Some of the kittens like to sleep in the scale.  Mom calls them the "self-weighing kittens."

Zinnia and Zydeco
The kittens like to go exploring in Mom's plants.  They have already knocked several off the shelves, but they have not broken any pots so far.

At first, the kittens did not eat very well, but Mom has been trying some different food, and now the kittens seem much hungrier.  If they don't eat everything, Latifa is always glad to help clean the dish.

Okay, so now I will tell you something about the kittens' mother, which is that she is FIV positive.  FIV stands for Feline Immunovirus, and it's like the kitty version of HIV.  Having FIV will not kill you, or at least not right away, but it weakens your immune system so that you are more likely to get some other disease that really might kill you.  It's not the same as Feline Leukemia, which is a different disease.

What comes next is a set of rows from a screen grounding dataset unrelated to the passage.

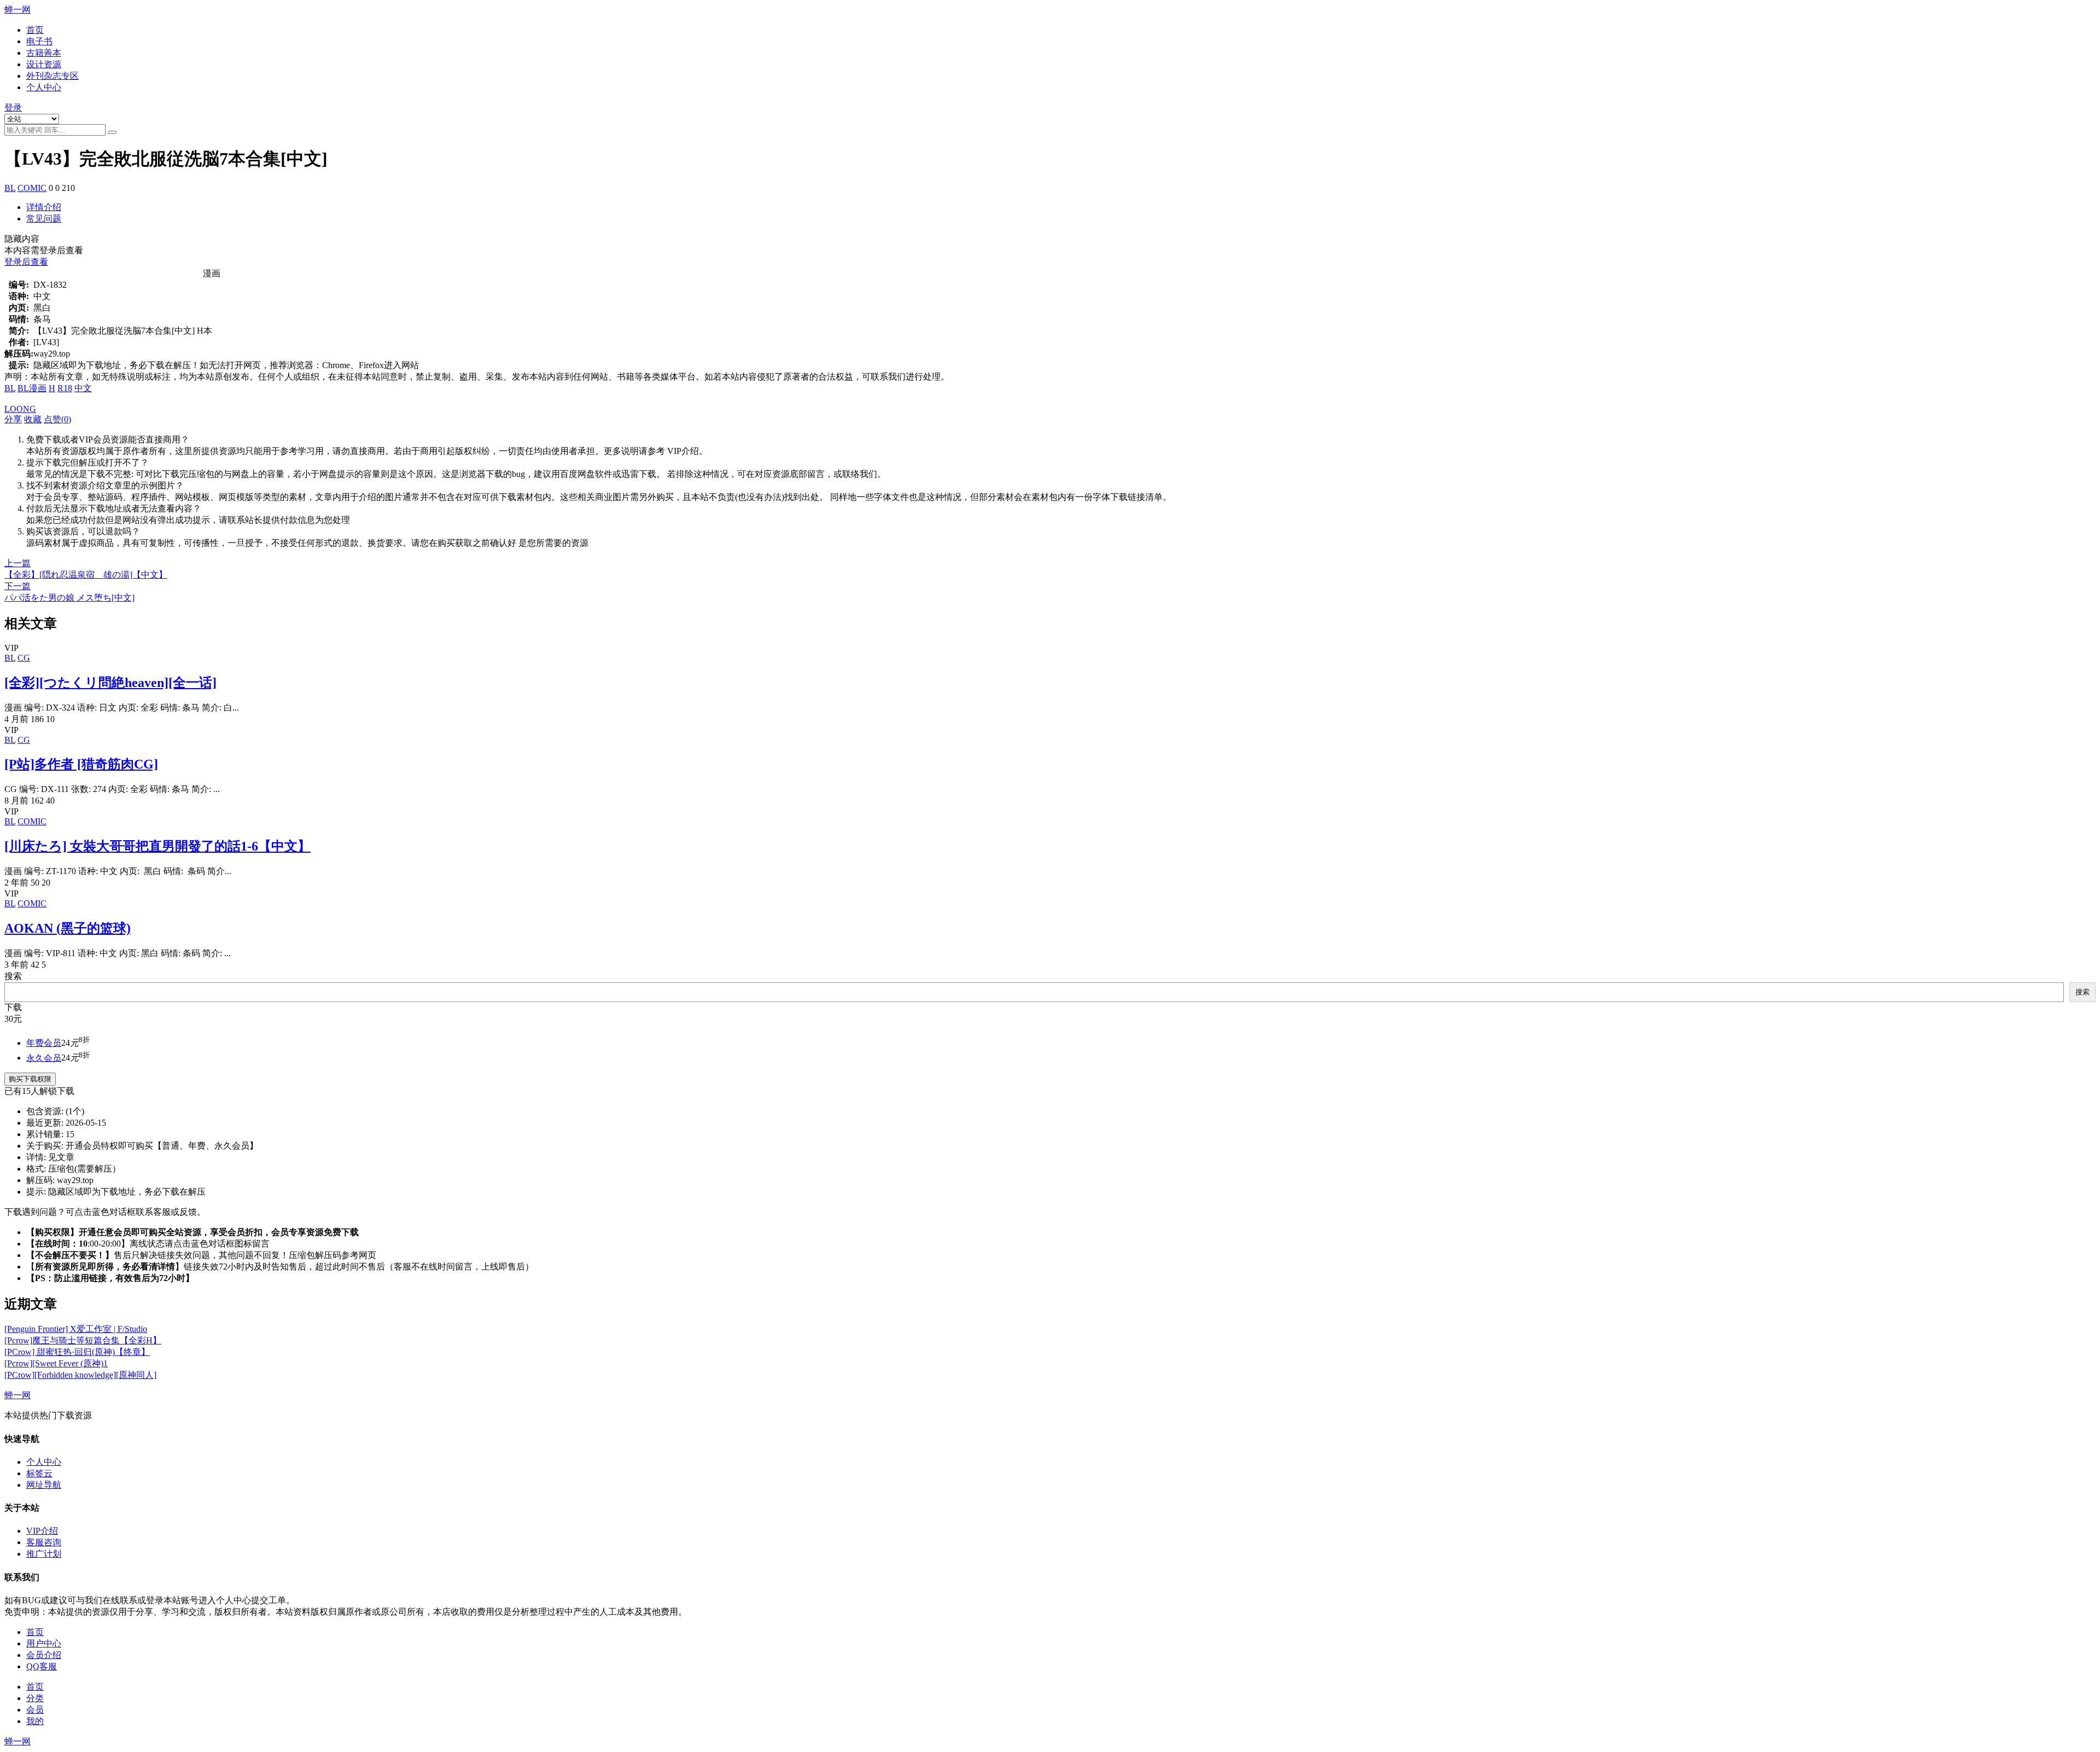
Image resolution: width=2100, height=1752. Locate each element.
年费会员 (43, 1042)
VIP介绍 (42, 1530)
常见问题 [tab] (43, 218)
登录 (13, 107)
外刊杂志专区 (52, 75)
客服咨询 (43, 1542)
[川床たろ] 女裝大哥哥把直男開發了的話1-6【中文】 (157, 846)
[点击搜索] (112, 132)
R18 (64, 388)
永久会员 (43, 1057)
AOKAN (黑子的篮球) (67, 928)
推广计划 (43, 1553)
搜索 (13, 976)
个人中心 (43, 87)
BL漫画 (32, 388)
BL (9, 188)
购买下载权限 (30, 1079)
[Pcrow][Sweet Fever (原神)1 (56, 1363)
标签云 (39, 1473)
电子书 (39, 41)
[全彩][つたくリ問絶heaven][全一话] (110, 683)
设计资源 (43, 64)
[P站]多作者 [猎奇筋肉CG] (81, 764)
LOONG (20, 409)
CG (24, 657)
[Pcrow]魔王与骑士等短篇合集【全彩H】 (82, 1340)
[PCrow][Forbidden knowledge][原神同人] (80, 1375)
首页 (35, 29)
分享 (13, 419)
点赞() (57, 419)
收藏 (33, 419)
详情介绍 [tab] (43, 207)
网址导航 (43, 1484)
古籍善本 (43, 52)
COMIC (32, 188)
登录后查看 (26, 261)
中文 (83, 388)
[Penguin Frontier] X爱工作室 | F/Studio (75, 1329)
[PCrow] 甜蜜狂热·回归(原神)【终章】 (77, 1352)
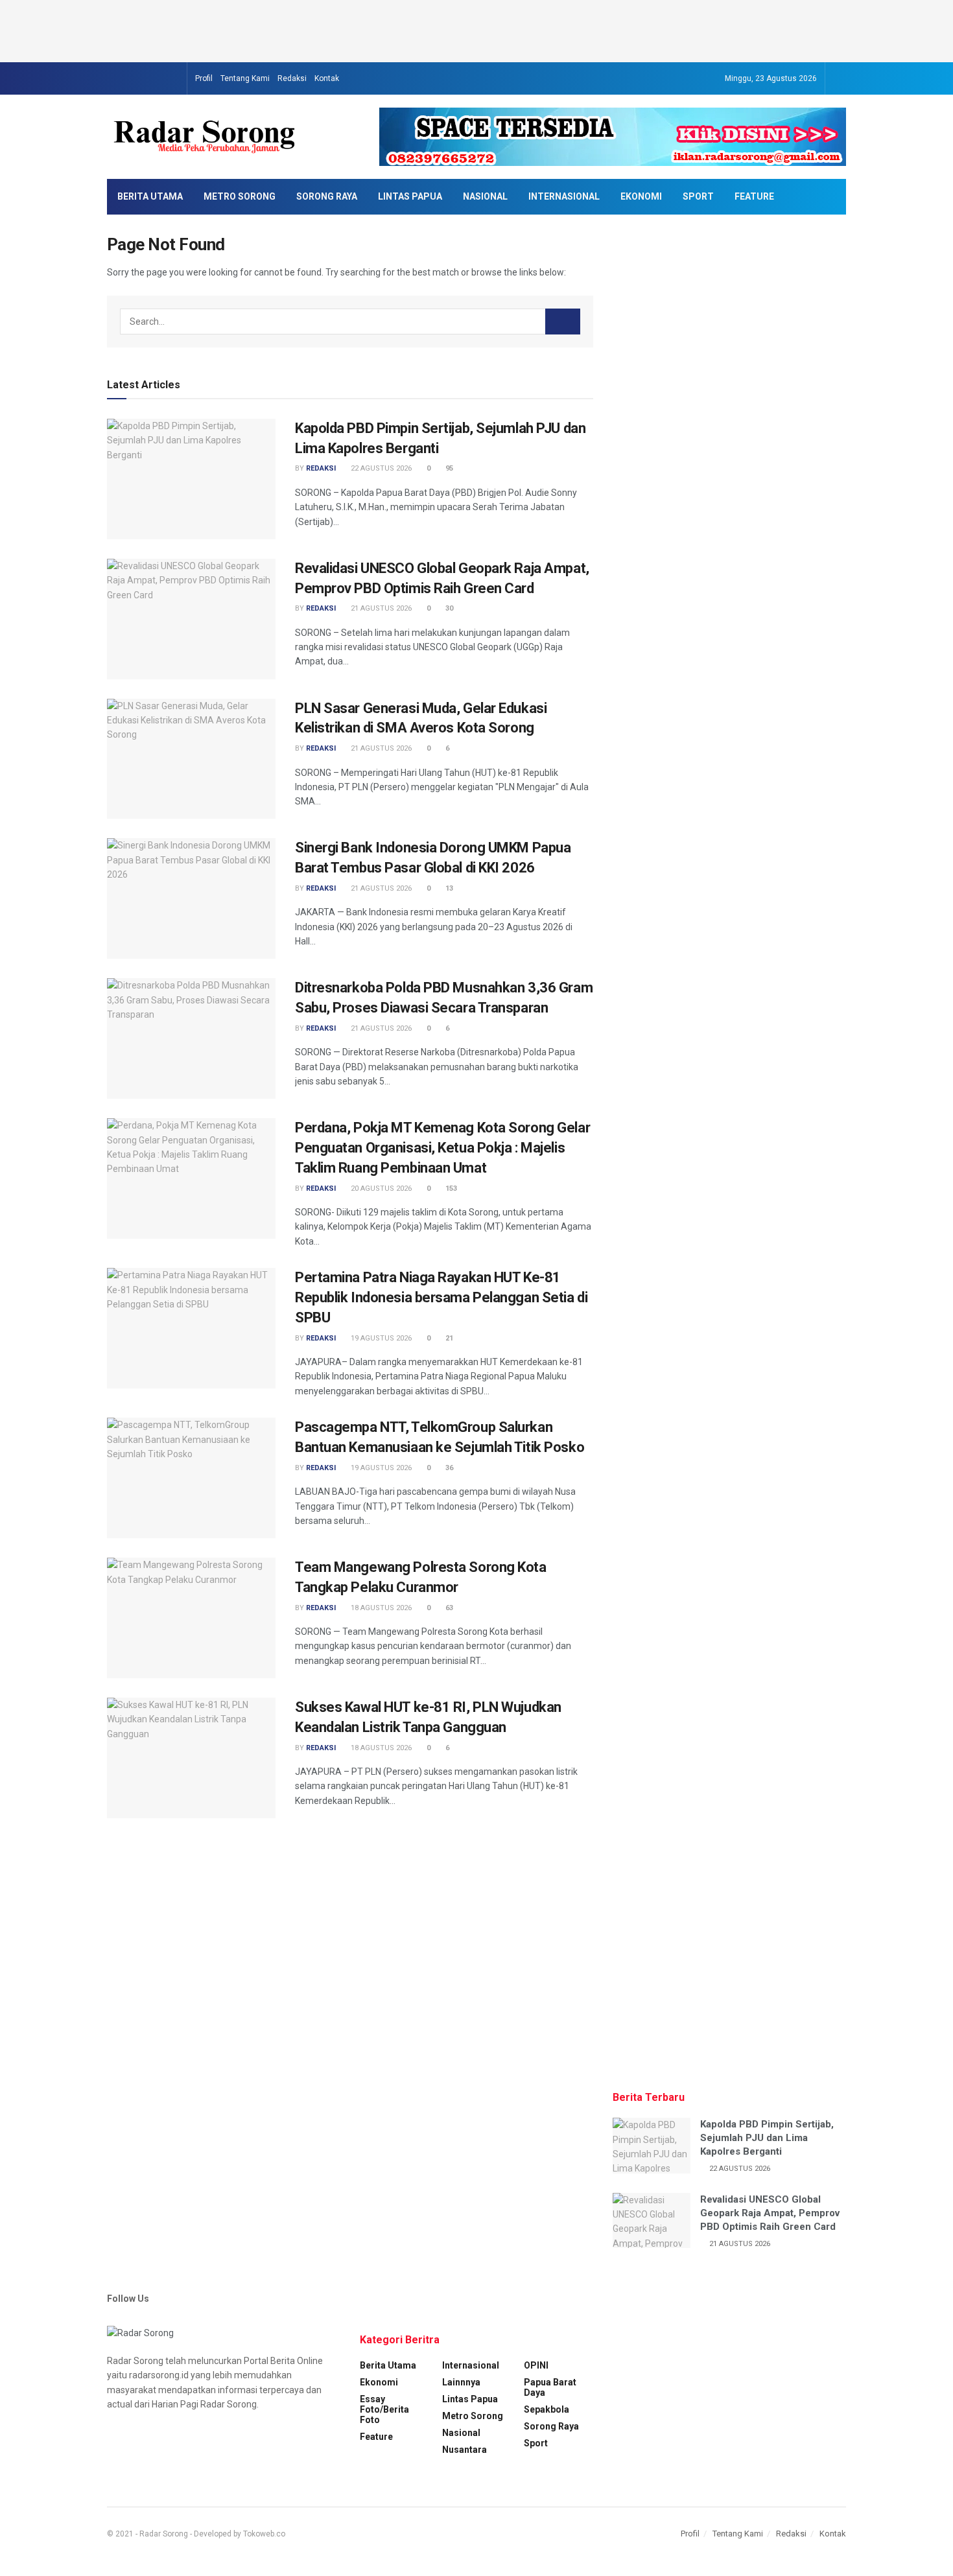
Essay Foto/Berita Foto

In the U.S., between 1.5% and 3% of healthy cats have FIV.  But among sick cats, 15% or more may be infected with the virus.   The main way that FIV goes from one cat to another is through a deep bite wound.  So the cats who are most likely to get it are male cats who go around fighting each other all the time.  This is one reason you should get your cat neutered or spayed and keep it inside your house.

We don't know how Baby got FIV, and we don't know if any of her kittens have it.  Sometimes kittens can get the virus from their mothers while going through the birth canal or by drinking infected milk, but this doesn't happen often.  Kittens may still have antibodies from their mothers until they are 6 months old.  So if they test positive for FIV antibodies before that age, they have to be retested every 60 days until they are 6 or 7 months old.

If any of our kittens turn out to be positive for FIV after that age, they might have to be sent to a sanctuary of some kind.  It's pretty hard to get somebody to adopt a FIV+ cat unless they already have one.  But chances are good that all the kittens will be just fine.  At least, that's what we are hoping.